**Exercise objective**
Beginning with the line that holds "This screenshot has height=676, width=1371." and ending with the last line below, please copy every line exactly, add nothing, and leave out the pictures.

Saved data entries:

____

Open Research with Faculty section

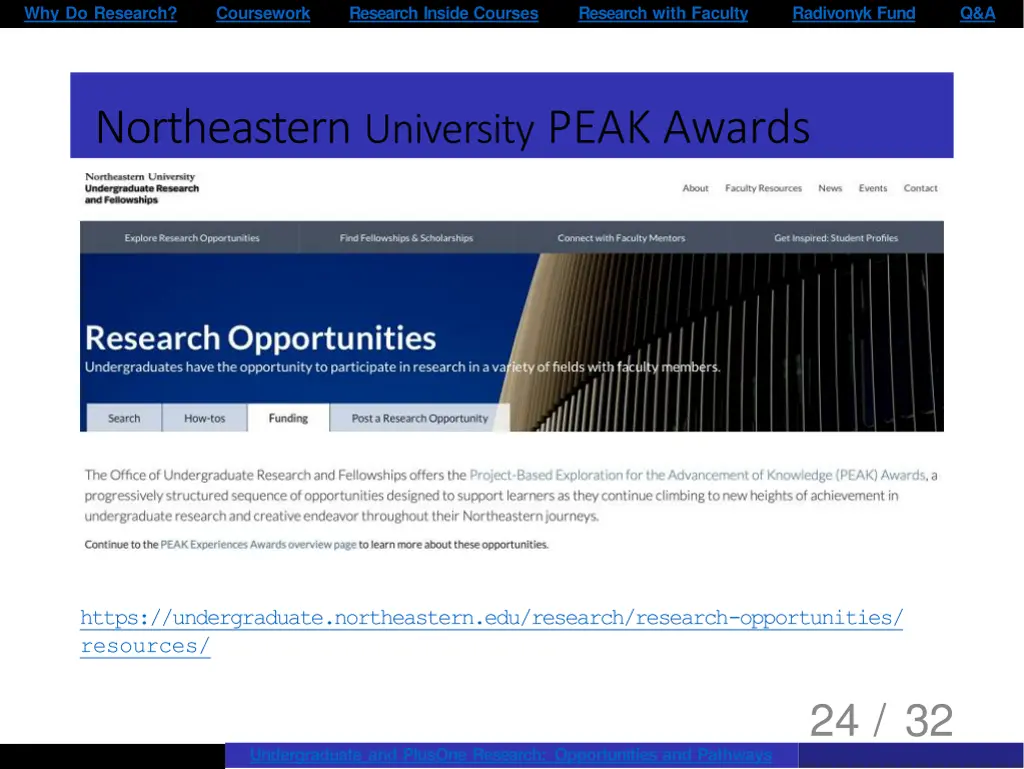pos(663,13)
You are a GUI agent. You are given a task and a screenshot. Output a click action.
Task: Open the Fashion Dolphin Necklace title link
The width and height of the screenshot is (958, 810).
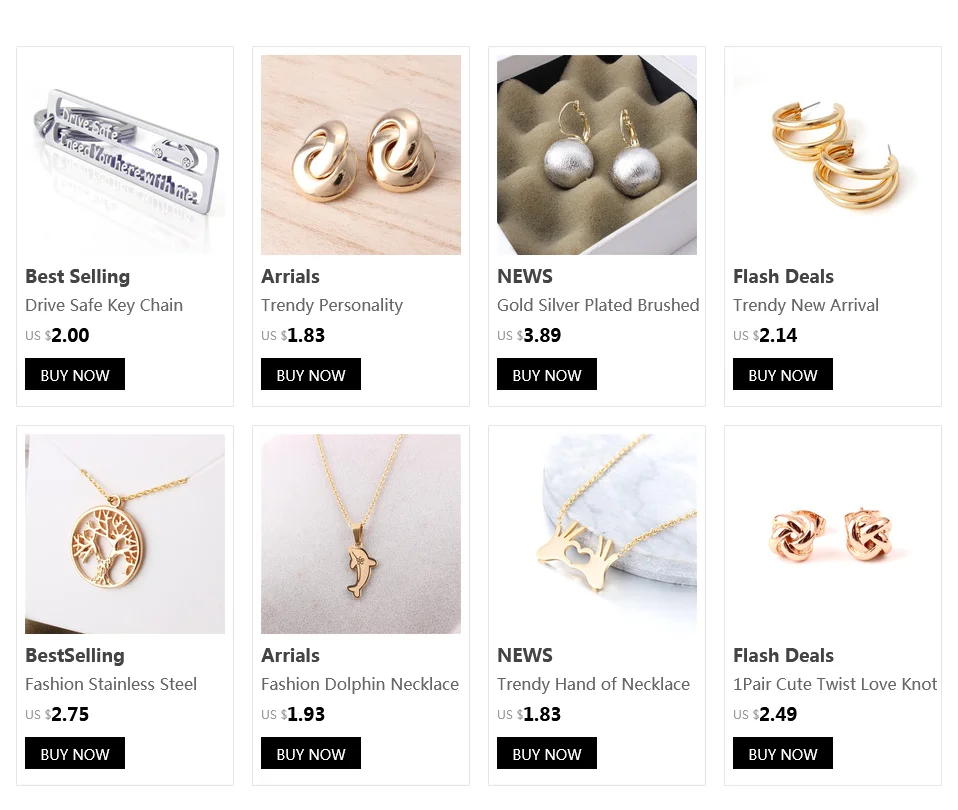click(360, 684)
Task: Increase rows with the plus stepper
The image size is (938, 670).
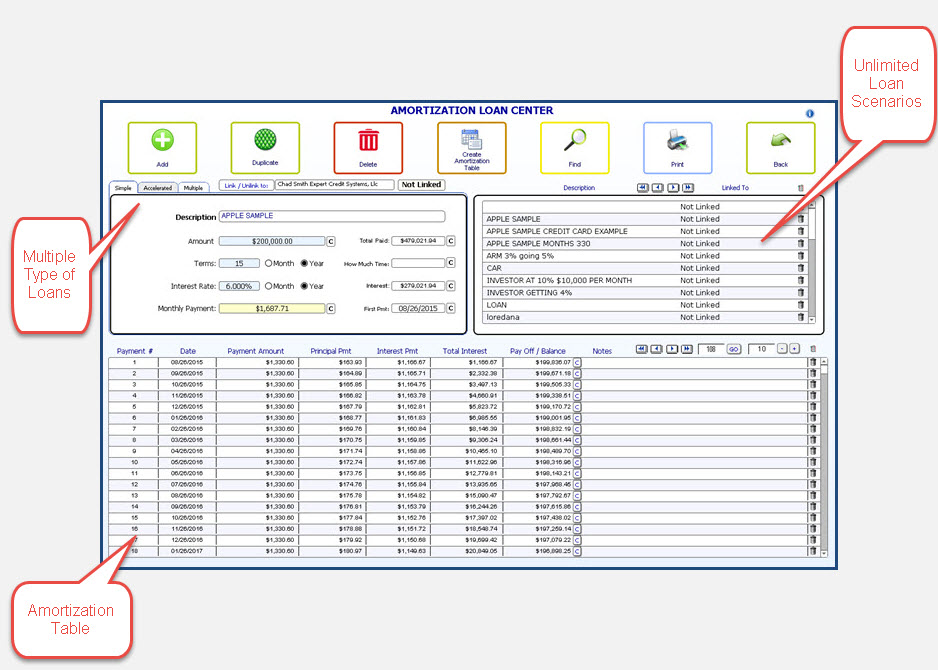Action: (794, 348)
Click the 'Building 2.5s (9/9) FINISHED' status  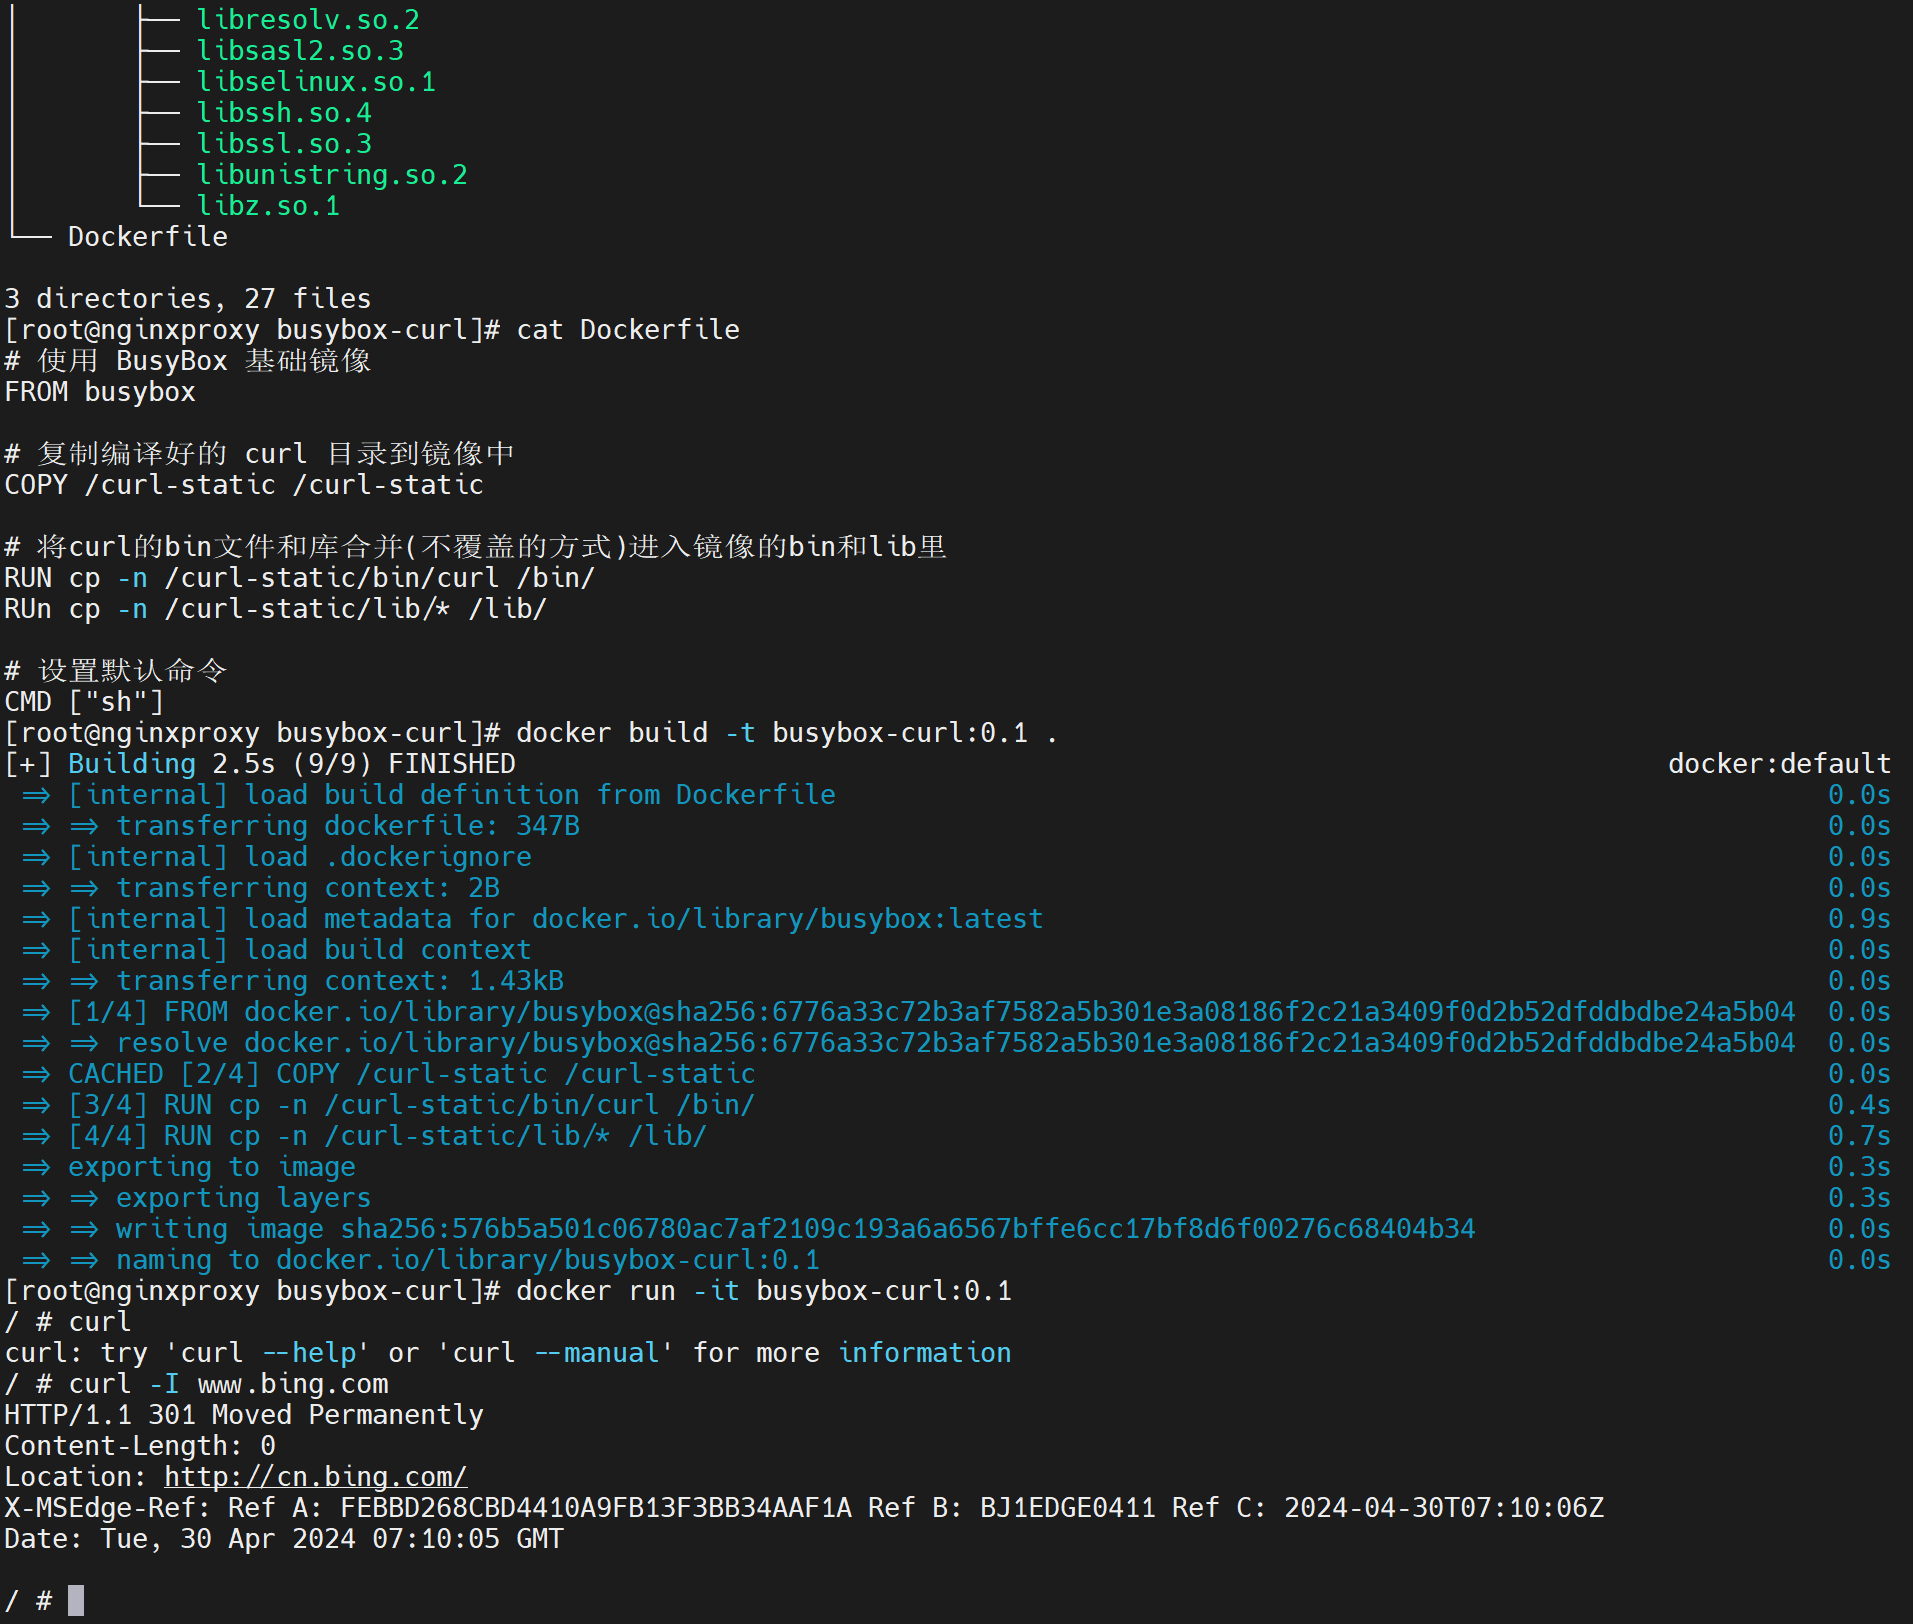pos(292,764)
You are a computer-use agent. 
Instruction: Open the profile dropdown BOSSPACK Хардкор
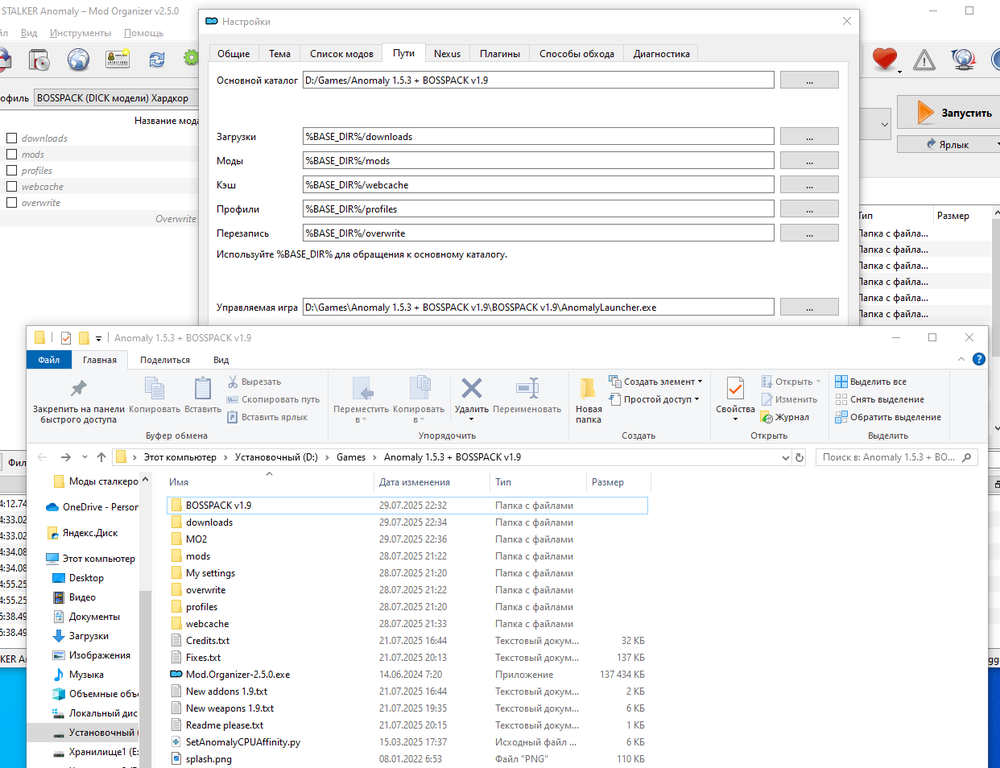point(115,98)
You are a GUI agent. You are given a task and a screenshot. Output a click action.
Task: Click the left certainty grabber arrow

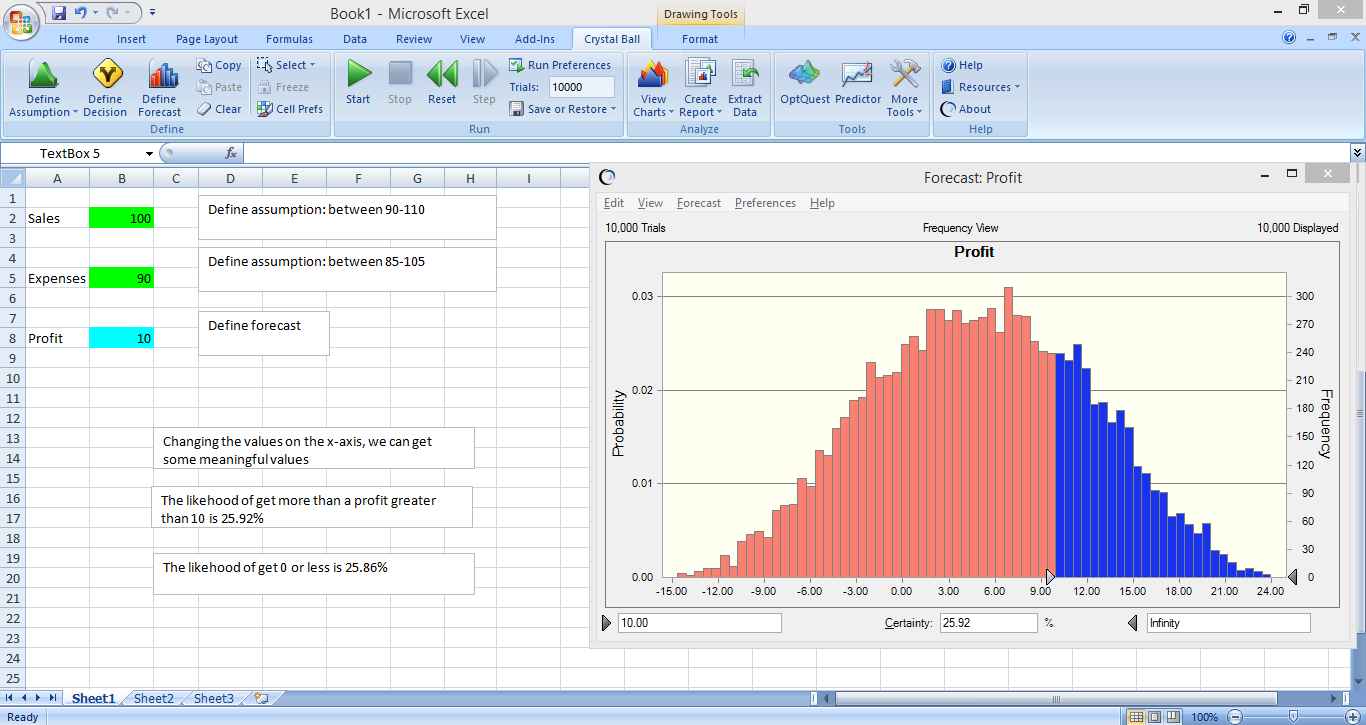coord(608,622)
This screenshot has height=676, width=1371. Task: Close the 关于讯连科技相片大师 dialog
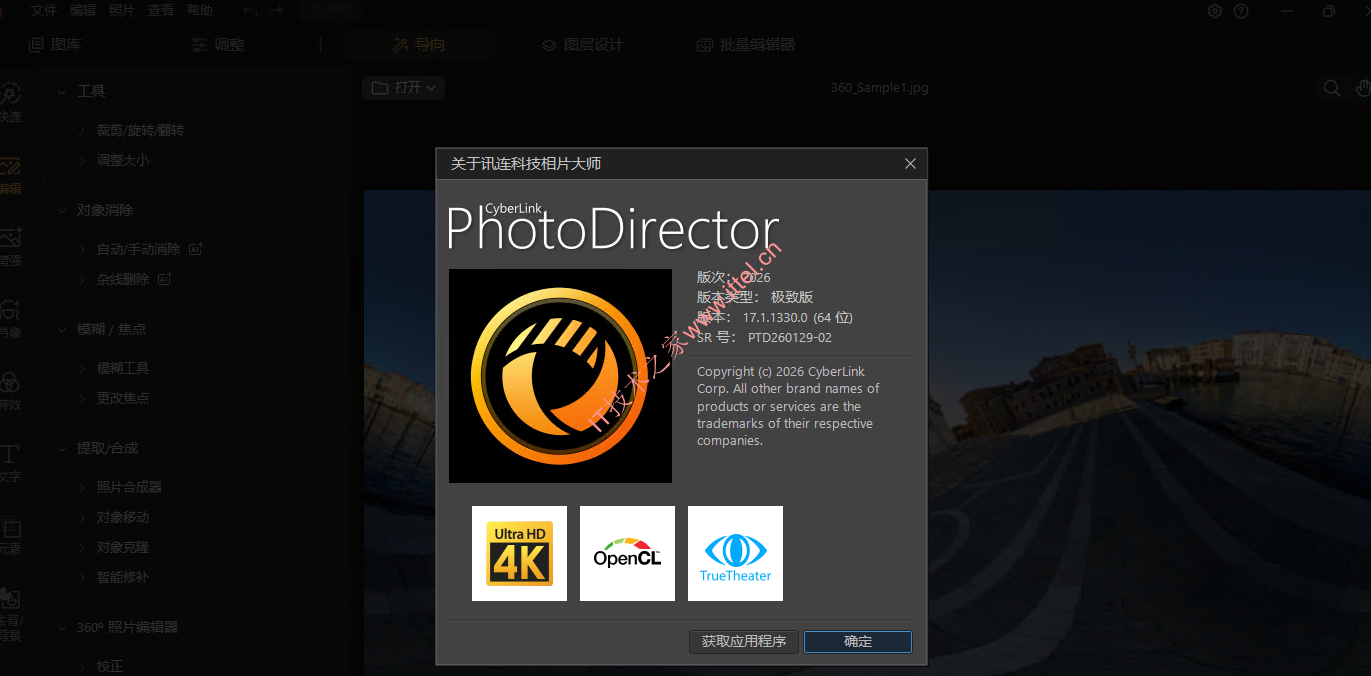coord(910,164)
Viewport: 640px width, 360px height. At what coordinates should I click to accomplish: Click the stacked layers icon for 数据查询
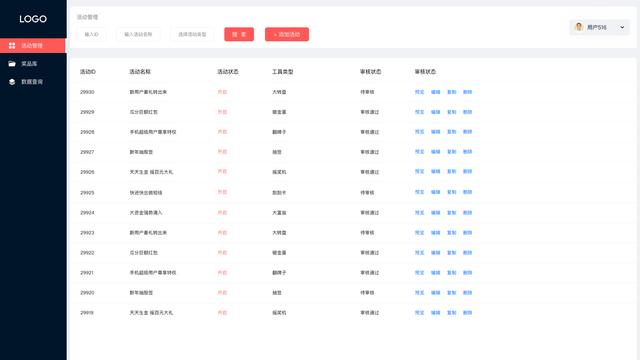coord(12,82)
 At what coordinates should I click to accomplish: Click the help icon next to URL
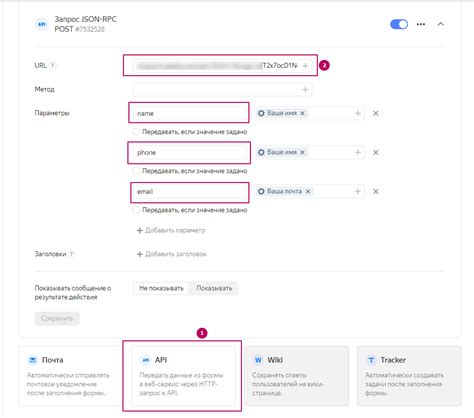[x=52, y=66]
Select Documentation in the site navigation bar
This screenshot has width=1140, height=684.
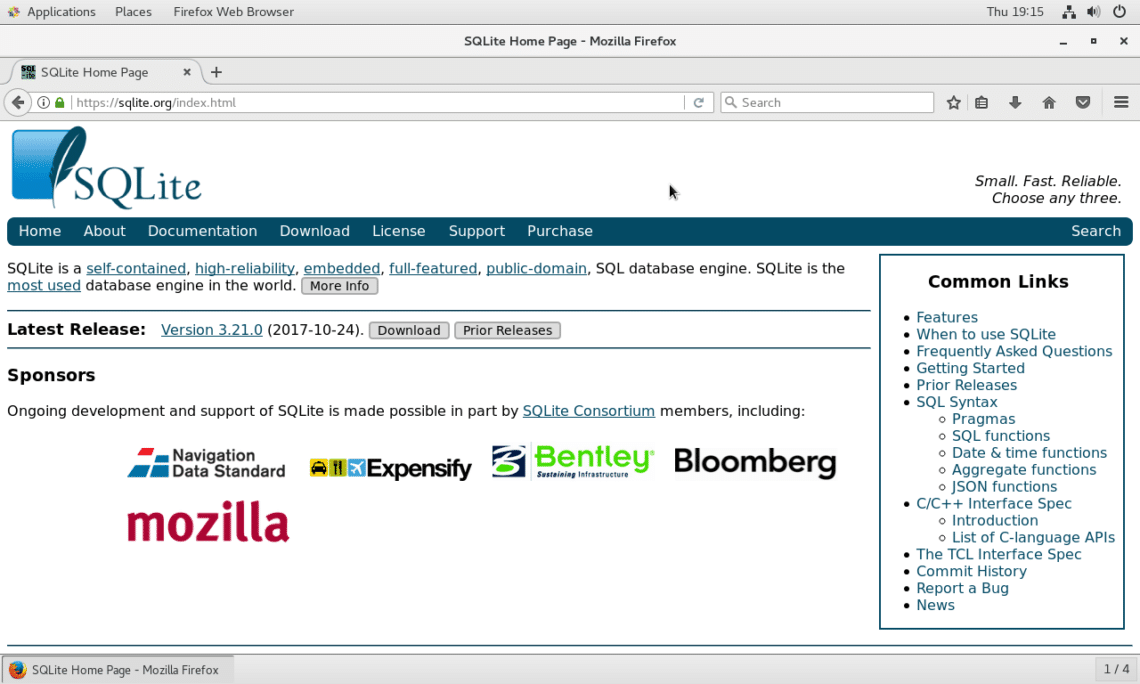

____

**Output for this exercise**
This screenshot has height=676, width=1371. Task: Close the 关于讯连科技相片大师 dialog
coord(910,164)
Viewport: 640px width, 360px height. At what coordinates should I click to accomplish: Click the stacked layers icon for 数据查询
coord(12,82)
 At what coordinates should I click to accomplish: Click the help icon next to URL
[x=52, y=66]
Select Documentation in the site navigation bar
This screenshot has width=1140, height=684.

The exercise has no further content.